[Dovecot] Architecture for large Dovecot cluster

Stan Hoeppner stan at hardwarefreak.com
Sat Jan 25 05:23:26 EET 2014


This went to me only so bringing back on list.

On 1/24/2014 11:09 AM, Tom Johnson wrote:
> Is anybody using the Object Storage plugin for large-scale
> installations?  

I've not used it.

> We're considering it, but are thinking of an in-house
> S3 storage system (riak, or ceph, or ?)   Looking to support perhaps
> 300k users.  I was thinking that if we use a bank of dovecot servers
> (with director) with ssds as cache, we might be able to consolidate
> all the storage on something like a riak cluster, which would make
> scaling simple and inexpensive - certainly much less than a NetApp
> solution.

Everything costs less than a NetApp...except an EMC.
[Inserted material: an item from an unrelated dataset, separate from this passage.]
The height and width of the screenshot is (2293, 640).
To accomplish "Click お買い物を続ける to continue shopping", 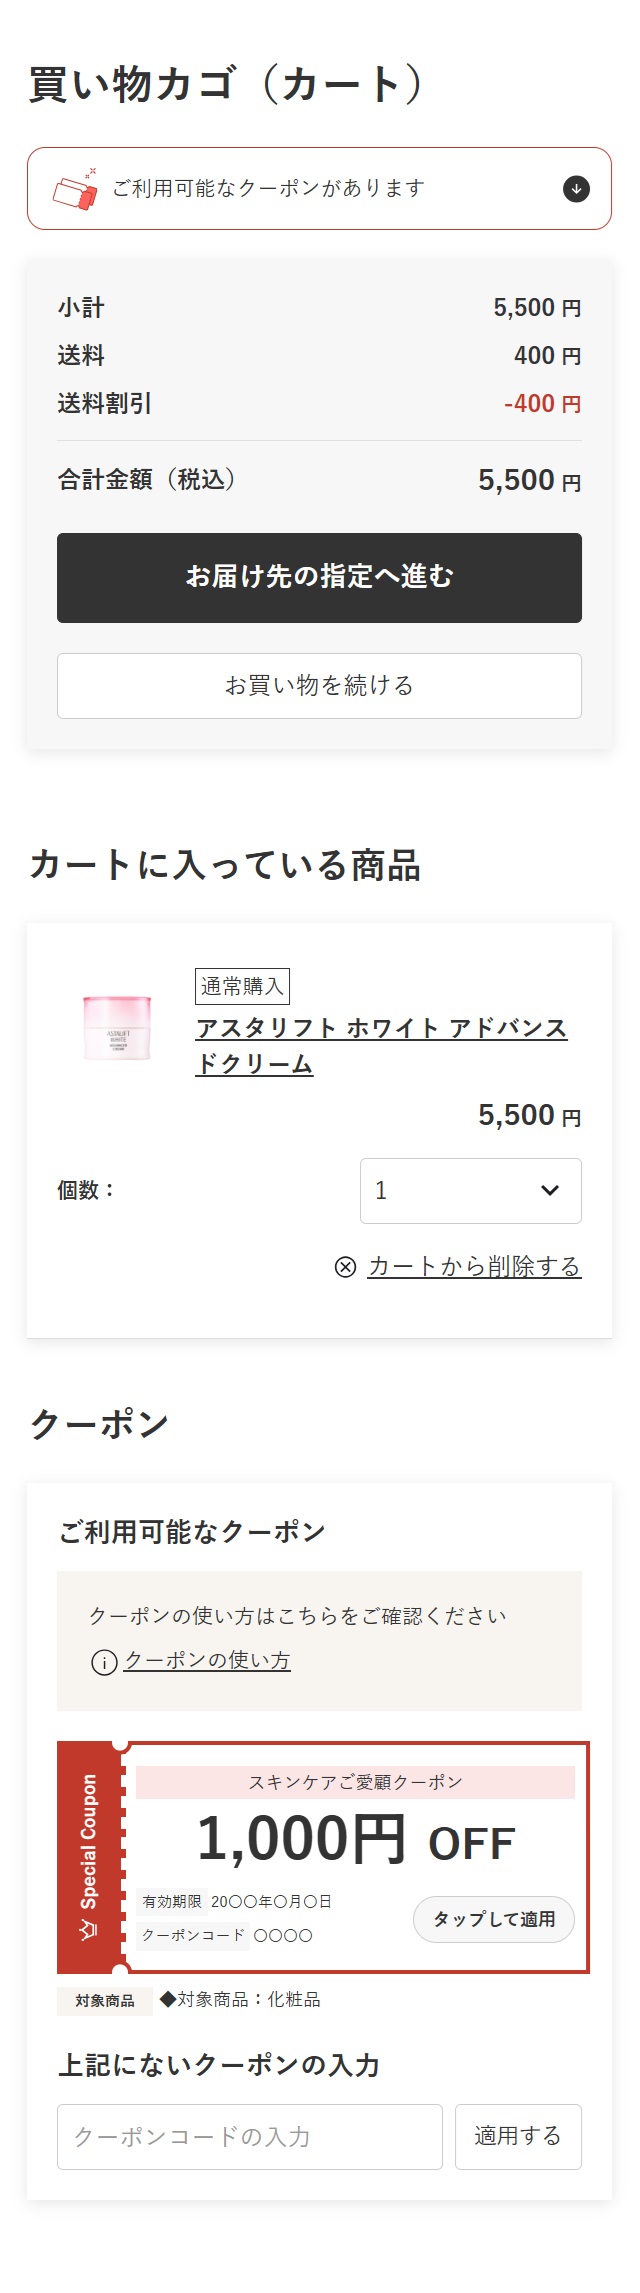I will (x=319, y=686).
> If anyone has any first-hand experience (or even
> off-the-top-of-their-head thoughts), I'd love to hear them)

Distributed filesystems give you the advantage of a single filesystem
namespace with massive amounts of storage, fairly easy addition of
storage space, and distributed replication to allow failure of a storage
node without service interruption.

Replication mitigates node failure, but not disk failure, so you still
need RAID in each node.  So you have RAID6 in a node and filesystem
block mirroring amongst nodes.  Thus storage utilization is -worse- than
direct attach, CFS on SAN, or NFS head attached RAID10 and far worse
than RAID6 in these 3 setups.  And if using large SSD cache you'd surely
use RAID6 with DAS, CFS, or NFS.  You'd need half as many disk drives vs
DFS.

Each DFS expansion, assuming the typical model, entails the cost of a
server, RAID HBA (unless using md) and disks, not strictly buying disks
as with DAS, CFS/SAN, or NFS filer.  Then you also need more switch
ports, more power connections, greater UPS capacity due to all the CPUs,
RAM, etc in the nodes.  And you'll have a higher electric bill.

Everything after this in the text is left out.